Active soil life is an important aspect of sustainable farming. By creating the right balance of plants, nutrients, and microorganisms, we are able to avoid using synthetic fertilizers. This involves regular applications of compost and mulch. We grow our own rye straw for mulch and use other plant-based mulches, such as wood chips, paper, and living mulch (cover crops). These additions provide nutrients for our plants and large amounts of organic matter to feed the worms and microorganisms in the soil. We also use natural products such as garlic spray to protect our plants from pests and pathogens. We do not use GMOs, pesticides, or black plastic mulch.

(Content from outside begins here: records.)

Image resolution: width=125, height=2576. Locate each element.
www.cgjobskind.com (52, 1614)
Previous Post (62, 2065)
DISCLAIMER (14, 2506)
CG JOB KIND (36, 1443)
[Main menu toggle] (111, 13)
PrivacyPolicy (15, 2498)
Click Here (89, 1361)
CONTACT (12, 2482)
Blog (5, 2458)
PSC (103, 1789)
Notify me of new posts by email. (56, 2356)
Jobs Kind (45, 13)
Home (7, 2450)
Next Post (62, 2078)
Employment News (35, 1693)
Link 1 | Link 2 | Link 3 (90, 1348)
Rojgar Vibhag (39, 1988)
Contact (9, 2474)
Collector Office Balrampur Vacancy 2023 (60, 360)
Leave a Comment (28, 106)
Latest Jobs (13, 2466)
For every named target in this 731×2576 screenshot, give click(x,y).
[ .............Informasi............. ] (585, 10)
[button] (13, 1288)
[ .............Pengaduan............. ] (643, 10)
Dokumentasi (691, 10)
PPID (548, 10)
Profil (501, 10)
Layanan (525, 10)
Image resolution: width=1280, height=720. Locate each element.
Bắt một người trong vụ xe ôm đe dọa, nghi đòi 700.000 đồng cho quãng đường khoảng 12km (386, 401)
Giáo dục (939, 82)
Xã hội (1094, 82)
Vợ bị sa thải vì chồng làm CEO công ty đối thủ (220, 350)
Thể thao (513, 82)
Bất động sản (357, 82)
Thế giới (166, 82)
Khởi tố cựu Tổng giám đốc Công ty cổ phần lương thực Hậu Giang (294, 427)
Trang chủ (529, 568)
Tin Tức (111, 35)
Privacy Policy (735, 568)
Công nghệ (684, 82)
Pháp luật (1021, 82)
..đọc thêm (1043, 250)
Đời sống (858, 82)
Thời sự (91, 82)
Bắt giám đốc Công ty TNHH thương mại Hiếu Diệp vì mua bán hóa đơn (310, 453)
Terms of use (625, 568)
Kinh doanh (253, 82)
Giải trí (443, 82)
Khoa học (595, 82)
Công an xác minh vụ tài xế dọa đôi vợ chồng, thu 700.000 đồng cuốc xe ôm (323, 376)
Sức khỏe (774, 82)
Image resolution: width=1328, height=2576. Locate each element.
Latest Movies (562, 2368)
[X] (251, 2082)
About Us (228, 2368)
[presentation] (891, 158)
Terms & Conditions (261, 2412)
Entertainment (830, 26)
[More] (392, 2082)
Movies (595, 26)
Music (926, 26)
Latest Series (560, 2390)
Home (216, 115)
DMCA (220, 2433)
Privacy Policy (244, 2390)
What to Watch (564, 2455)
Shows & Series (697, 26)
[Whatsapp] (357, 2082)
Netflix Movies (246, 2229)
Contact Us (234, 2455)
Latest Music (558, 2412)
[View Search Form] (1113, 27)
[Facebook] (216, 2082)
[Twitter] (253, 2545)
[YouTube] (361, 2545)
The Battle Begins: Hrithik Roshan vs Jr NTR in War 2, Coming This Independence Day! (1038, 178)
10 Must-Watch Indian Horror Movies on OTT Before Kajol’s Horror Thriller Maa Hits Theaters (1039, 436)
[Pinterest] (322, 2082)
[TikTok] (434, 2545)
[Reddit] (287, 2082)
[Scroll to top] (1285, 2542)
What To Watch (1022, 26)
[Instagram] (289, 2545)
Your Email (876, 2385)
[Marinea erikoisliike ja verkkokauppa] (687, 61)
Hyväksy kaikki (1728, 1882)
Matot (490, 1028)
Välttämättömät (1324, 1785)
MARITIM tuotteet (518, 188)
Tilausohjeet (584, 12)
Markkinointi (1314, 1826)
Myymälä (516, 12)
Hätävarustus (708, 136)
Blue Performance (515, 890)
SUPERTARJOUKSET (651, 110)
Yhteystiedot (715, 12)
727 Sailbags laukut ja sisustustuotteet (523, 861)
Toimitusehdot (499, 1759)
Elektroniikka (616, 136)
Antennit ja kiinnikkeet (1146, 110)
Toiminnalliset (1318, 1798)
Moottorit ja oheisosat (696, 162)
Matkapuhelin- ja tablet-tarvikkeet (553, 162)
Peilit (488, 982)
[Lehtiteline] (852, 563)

“While the use of black plastic is allowed within organic agriculture, it is inherently unsustainable as it is a petroleum-based product and difficult to recycle. Every acre of land farmed using a black plastic system produces 100-120 lb of waste that typically goes to landfills. What’s more, when black plastic is used, 50-70% of a field is transformed into an impervious surface, increasing the volume of runoff by 40% and erosion by 80%.” – Rodale Institute, Beyond Black Plastic
The beautiful Fenton River valley is home to a variety of wildlife and native plants. We try our best to maintain this natural beauty by allowing wild plants to grow on the edges of our fields. This keeps our pollinators fed all season long and fosters the growth of other beneficial insects, which can help our vegetable crops. To some, this may look “messy”, but it is one of the many critical natural “products” we use to keep our crops healthy!
We follow GAP (Good Agricultural Practices) guidelines:
Good Agricultural Practices are guidelines developed by FDA (US Food and Drug Association) and USDA (United States Department of Agriculture) to help produce farmers reduce the chance that their products will be contaminated by foodborne pathogens such as E. coli O157:H7 and Listeria monocytogenes.
There is no regulatory requirement for farmers regarding a GAP food safety program.
GAP provides ways to reduce microbial contamination of fruits and vegetables produced on the farm. We still advise washing all produce before eating as a precaution.
We have taken the CT NOFA Farmer’s Pledge:
The Farmer’s Pledge is a commitment to farming, marketing and farm management in accordance with sound ecological and economic principles. It is separate and distinct from “Certified Organic.” There is no inspection process for the Farmer’s Pledge, but the farmers have signed the Pledge to show their commitment to its principles. CT NOFA administers the Farmer’s Pledge program in Connecticut. However, they do not investigate or make any guarantee that the individual farmer is complying with the Farmer’s Pledge.